■ The problem ■
The response should be a precise copy of every entry.

-------- Material provided

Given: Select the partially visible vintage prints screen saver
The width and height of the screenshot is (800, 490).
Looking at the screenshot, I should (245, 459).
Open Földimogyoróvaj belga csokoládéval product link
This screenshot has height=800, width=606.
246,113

----------------

■ The completed task ■
Given: Select the partially visible vintage prints screen saver
The width and height of the screenshot is (800, 490).
Looking at the screenshot, I should (245, 459).
Open Földimogyoróvaj belga csokoládéval product link
This screenshot has height=800, width=606.
246,113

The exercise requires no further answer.